I did do it in Java, but I'm not using the Gephi base code for my nodes / edges / graph, so I rewrote portions to reflect my code, but all the logic for the layout itself is consistent. For example, I didn't like that the layout used doubles to store everything as it consumes twice the memory (and a good amount for large graphs when your talking about 3 sets of x,y,z) and I don't need that level of precision, so I changed them all to floats. Stuff like this is what makes it a pain to port back.. haha

Most of the improvements were in the Region and ForceFactory.

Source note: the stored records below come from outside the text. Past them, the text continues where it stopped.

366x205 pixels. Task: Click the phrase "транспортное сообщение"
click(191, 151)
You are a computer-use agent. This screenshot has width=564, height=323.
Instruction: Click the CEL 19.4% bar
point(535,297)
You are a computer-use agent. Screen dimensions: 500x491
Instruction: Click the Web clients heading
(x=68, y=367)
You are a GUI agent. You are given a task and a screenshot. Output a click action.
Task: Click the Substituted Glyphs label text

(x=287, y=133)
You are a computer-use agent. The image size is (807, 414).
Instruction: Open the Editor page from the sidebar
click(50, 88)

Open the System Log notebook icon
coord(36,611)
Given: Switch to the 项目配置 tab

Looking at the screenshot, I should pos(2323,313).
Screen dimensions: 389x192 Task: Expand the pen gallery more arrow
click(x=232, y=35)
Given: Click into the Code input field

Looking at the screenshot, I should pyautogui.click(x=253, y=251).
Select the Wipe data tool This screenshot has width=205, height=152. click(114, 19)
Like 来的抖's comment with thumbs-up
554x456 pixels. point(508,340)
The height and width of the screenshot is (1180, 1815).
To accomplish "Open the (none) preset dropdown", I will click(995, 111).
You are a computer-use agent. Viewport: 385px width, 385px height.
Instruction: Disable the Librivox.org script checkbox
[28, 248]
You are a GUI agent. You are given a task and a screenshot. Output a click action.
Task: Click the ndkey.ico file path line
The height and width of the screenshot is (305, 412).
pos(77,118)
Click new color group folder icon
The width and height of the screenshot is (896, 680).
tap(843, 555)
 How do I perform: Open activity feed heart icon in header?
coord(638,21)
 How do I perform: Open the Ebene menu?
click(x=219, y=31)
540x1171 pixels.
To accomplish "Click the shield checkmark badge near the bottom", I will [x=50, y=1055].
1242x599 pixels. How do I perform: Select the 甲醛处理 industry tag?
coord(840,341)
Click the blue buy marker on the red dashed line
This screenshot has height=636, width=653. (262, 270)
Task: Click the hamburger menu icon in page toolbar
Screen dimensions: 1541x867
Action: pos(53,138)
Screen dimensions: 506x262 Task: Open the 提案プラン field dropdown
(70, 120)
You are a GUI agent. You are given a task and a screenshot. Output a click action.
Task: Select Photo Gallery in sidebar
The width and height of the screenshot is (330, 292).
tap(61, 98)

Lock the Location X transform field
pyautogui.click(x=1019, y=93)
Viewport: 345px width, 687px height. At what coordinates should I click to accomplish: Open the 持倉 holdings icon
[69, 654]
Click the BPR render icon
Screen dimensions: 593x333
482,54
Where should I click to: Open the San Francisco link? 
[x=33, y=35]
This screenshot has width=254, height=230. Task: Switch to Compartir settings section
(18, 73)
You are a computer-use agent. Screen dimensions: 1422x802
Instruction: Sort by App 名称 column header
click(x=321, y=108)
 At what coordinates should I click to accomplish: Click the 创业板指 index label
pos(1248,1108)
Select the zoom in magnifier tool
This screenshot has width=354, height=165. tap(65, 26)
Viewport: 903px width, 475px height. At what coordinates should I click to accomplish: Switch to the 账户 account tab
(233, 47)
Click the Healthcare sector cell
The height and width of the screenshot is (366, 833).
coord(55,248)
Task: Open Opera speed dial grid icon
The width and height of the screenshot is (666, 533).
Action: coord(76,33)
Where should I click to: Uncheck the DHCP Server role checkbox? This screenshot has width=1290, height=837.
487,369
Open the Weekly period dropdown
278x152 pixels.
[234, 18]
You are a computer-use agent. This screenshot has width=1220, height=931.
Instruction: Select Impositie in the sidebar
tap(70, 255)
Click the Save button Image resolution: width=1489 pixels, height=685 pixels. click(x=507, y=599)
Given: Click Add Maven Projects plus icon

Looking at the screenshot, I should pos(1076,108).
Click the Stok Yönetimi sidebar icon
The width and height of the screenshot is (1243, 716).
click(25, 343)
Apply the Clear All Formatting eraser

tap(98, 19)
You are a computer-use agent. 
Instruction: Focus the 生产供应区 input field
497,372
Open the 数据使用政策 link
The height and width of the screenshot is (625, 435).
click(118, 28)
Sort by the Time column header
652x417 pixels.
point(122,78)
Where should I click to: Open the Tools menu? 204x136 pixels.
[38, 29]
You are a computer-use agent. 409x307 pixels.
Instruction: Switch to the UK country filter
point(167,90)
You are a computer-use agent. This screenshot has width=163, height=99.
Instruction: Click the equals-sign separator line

I think I'm laying out about 20,000 nodes in about 5sec (completed time). A good bit of changes to the buildRegions and converting to using a fast distance calculation when real distance was unnecessary (no need for square root).

Example - the current code does this in the Force Factory.

Code: Select all

```
double distance = (float) Math.sqrt(xDist * xDist + yDist * yDist);
if (distance > 0) {
double factor = coefficient * n1Layout.mass * n2Layout.mass / distance / distance;
}
```

So you have a sqrt and then divide the mass by distance twice - what's the point there? 200 / 10 / 10 = 2 or 200 /100 = 2. There are two expensive calculations there that don't need to be.

Code: Select all

```
double distance = (xDist * xDist + yDist * yDist);
if (distance > 0) {
double factor = coefficient * n1Layout.mass * n2Layout.mass / distance;
}
```

In the Barnes Hut, I made some changes to create the sub-regions faster (less loops and less object creation) - important since I was going from 4 to 8 regions for 3D. I added a region limit since computing to 1 node can be expensive when it's unnecessary at first for a quick convergence. I stage it out a bit, only processing to a node level of nodes.size() * .005f for the first 25 steps, then drop it to 0 after that, which is the current value.

So, when you add it all up along with other changes here and there, it can make a big difference.